Introduction
Kafka is an open-source distributed streaming platform developed by the Apache Software Foundation. It is designed to handle large volumes of real-time data streams and is used for building real-time data pipelines and streaming applications.
For instance, if you would like to have a real-time event log fetch from the source (Twitter, etc) and insert it into the target (CSV, SQLite, etc), you can leverage the Kafka library in Python. So, you need to know what are producer and consumer in Kafka.
Producer and Consumer
- Producer is a program or application that sends data or messages to a Kafka topic.
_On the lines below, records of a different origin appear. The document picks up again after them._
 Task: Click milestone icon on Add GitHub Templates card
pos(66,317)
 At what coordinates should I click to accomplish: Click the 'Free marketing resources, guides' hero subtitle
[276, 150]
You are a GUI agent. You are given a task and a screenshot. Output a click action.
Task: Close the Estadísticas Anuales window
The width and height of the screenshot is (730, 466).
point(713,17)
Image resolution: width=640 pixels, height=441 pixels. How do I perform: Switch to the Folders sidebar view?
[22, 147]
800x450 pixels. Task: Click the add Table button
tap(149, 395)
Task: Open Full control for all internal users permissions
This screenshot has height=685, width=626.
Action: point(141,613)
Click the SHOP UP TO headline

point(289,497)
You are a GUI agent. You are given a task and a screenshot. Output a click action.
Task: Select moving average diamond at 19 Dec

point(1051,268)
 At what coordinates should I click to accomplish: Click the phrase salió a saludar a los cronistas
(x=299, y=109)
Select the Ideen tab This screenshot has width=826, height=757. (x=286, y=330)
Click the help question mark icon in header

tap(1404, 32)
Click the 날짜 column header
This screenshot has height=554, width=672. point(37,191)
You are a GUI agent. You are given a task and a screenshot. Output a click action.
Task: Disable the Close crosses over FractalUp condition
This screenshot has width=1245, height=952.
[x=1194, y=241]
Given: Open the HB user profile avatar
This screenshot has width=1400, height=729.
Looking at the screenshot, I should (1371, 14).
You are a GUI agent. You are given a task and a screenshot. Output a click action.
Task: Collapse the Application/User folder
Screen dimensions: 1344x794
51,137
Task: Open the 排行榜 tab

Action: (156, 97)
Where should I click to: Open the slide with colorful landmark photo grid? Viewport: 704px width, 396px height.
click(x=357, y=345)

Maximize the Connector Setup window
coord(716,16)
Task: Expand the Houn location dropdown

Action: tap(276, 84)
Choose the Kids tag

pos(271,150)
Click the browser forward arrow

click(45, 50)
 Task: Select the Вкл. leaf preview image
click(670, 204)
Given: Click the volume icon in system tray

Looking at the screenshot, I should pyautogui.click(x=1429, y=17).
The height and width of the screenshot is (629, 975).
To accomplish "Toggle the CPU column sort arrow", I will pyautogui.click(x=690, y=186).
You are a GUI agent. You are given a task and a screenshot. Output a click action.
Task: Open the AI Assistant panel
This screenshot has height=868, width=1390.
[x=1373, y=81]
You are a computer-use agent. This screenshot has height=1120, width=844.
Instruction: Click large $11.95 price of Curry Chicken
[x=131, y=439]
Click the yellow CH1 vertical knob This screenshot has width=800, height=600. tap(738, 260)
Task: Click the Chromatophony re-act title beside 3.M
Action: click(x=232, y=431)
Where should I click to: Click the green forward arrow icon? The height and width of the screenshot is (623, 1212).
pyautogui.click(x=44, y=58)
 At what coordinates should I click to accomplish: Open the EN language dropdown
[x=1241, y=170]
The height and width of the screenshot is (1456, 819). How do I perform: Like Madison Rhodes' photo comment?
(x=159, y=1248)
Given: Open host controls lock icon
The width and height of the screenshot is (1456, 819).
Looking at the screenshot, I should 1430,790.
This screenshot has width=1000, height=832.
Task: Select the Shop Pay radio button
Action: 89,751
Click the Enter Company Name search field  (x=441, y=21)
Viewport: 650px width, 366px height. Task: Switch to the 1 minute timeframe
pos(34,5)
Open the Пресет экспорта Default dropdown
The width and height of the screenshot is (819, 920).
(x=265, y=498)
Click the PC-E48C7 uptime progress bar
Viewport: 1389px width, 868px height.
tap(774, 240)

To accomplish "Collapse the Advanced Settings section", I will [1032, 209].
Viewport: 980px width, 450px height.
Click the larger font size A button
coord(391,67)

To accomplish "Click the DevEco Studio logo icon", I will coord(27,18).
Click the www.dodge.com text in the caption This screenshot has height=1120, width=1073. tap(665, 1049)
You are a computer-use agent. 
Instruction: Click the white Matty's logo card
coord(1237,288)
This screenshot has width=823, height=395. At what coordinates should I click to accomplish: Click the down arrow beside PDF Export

- Consumer is a program or application that reads data or messages from a Kafka topic.
How to setup Kafka in Python?
Now, let's start with requirements to configure Kafka in Python.
Requirements
Kafka server
You can start with local installation or AWS and GCP for advanced method). In this tutorial, I am launching Kafka server using Docker Compose.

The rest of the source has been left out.